WASHINGTON (Reuters) - Billionaire Donald Trump will set aside his bad-boy antics, and with the help of a teleprompter to keep him on message, outline on Wednesday (April 27) his vision for foreign policy if elected United States president in November, campaign aides say.
Governments alarmed at the prospect of a Trump presidency will be paying close attention. Critics have accused the Republican front-runner of bigotry and posing a danger to US national security.
Many foreign policy and defense advisers say his views are worrying, mingling isolationism and protectionism, with calls to force US allies to pay more for their defense and proposals to impose punitive tariffs on some imported goods.
"Part of what I'm saying is we love our country and we love our allies, but our allies can no longer be taking advantage of this country," Mr Trump told reporters on Tuesday night in a speech preview.
He said he would focus on nuclear weapons as the single biggest threat in the world today.
The billionaire businessman, 69, promises to temporarily ban Muslims from entering the United States and to build a wall to block off Mexico.
His policies are popular with many voters who want a change of viewpoint in Washington, but foreign policy elites are concerned. "It's a perfect storm of isolationism, muscular nationalism, with a dash of pragmatism and realism," said Mr Aaron David Miller, a foreign policy scholar who has served in Republican and Democratic administrations.
The speech, at noon at a Washington hotel, will address several critical foreign policy issues including global trade and economic and national security policies and building up the US military, his campaign said.
It is expected to be the first in a series of policy speeches meant to show that Trump, fresh off a sweep of five Northeastern state nominating contests on Tuesday, is worthy of the White House despite having never held public office.
"He needs to show that he has the substance, the depth of knowledge and the vision to be the American commander in chief," said Mr Steve Schmidt, who was 2008 Republican nominee John McCain's campaign manager.
Mr Trump's biggest backer in Washington, Republican US Senator Jeff Sessions, said Mr Trump would offer "a more restrained foreign policy, a more realistic foreign policy that counts the cost not only now but in the months and years to come".
Driving much of Mr Trump's rhetoric is what he feels is the need to ease the US financial burden overseas, focus more on nation-building at home and make sure American companies pay a price for outsourcing jobs to countries where labour is cheaper.
"His views are reckless and dangerous but that doesn't necessarily mean that they're unpopular. That's part of the challenge," said Mr Lanhee Chen, who advised former 2016 Republican candidate Marco Rubio and 2012 Republican nominee Mitt Romney.
Mr Trump has declared Nato obsolete and said European countries should be pulling more of their weight in the post-World War II alliance. Democratic President Barack Obama has for years urged Europeans to bolster their defense spending to help Nato, but unlike Trump has never said the alliance needs to be reconfigured.

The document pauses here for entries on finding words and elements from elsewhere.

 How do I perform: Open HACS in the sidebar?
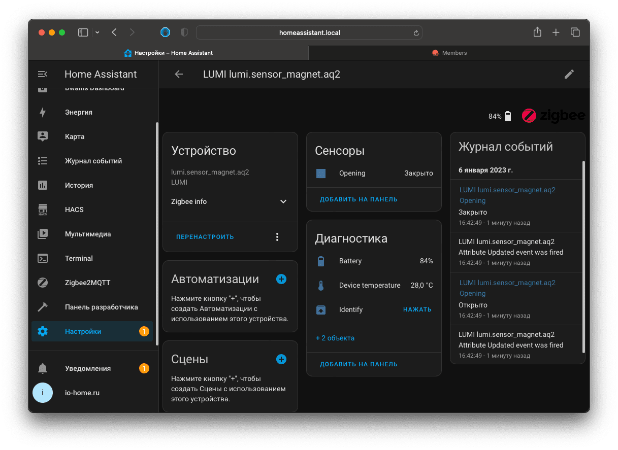tap(74, 210)
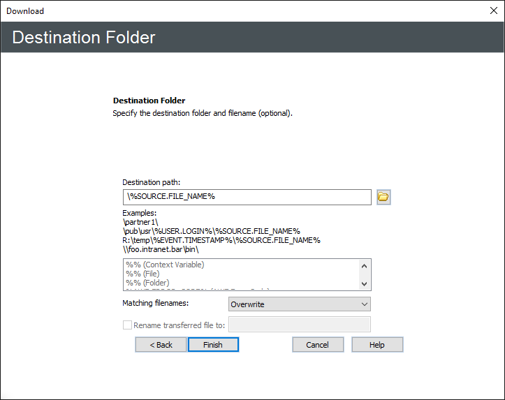The height and width of the screenshot is (400, 505).
Task: Click the \partner1\ example path text
Action: click(140, 222)
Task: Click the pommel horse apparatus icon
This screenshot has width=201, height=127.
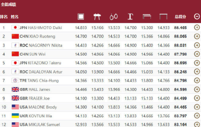Action: point(97,17)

In a joint paper published this month, national security and regional experts at the Centre for Strategic and International Studies rejected Mr Trump's position on overseas bases.
"The United States gets the better end of the deal from its forward deterrent posture than any other nation, and its value outweighs its current costs," Ms Kathleen Hicks, Michael Green and Heather Conley wrote in Foreign Policy magazine.

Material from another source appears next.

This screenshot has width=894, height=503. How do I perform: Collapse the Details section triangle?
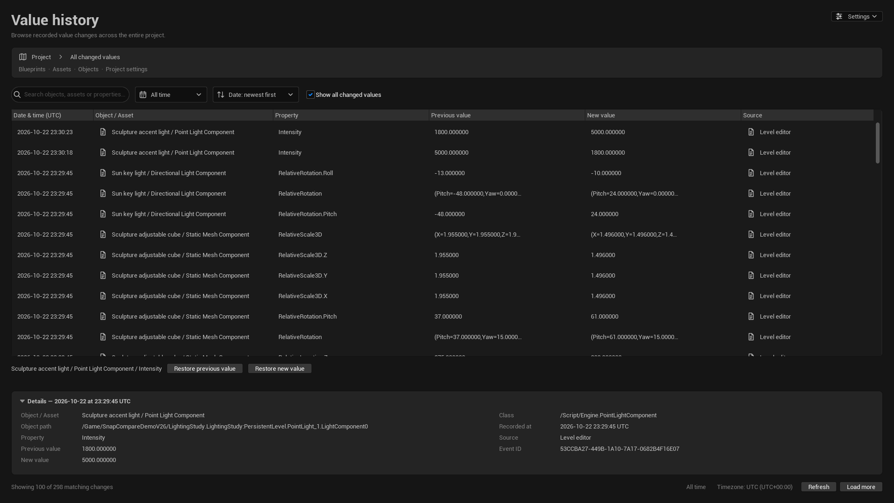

Mr Trump says South Korea and Japan are too reliant on the US military presence there and should be paying for it, and that they might need to develop nuclear programs to counter North Korea's atomic belligerence - a statement that prompted Mr Obama to say Mr Trump was ill-informed on international relations.
Former US Navy chief Admiral Jonathan Greenert, a former commander of the Japan-based US Seventh Fleet, said it was not accurate to suggest Japan and South Korea get a free ride from the United States, since both countries are subsidising their US base presence by billions of dollars a year each.
In the Middle East, Mr Trump has said he would use US forces to "knock the hell out of ISIS", an acronym for the Islamic State in Iraq and Syria, and get the forces out quickly, and create safe havens for Syrian refugees so they do not come to the United States.
Mr Dennis Ross, who served as a Middle East adviser to both Democratic and Republican administrations, said Mr Trump's rhetoric suggested his worldview was something of a throwback to political thinking that drew a significant following among Americans before the US entry into World War II.
"I don't think that anyone would feel they could count on the United States," Mr Ross said.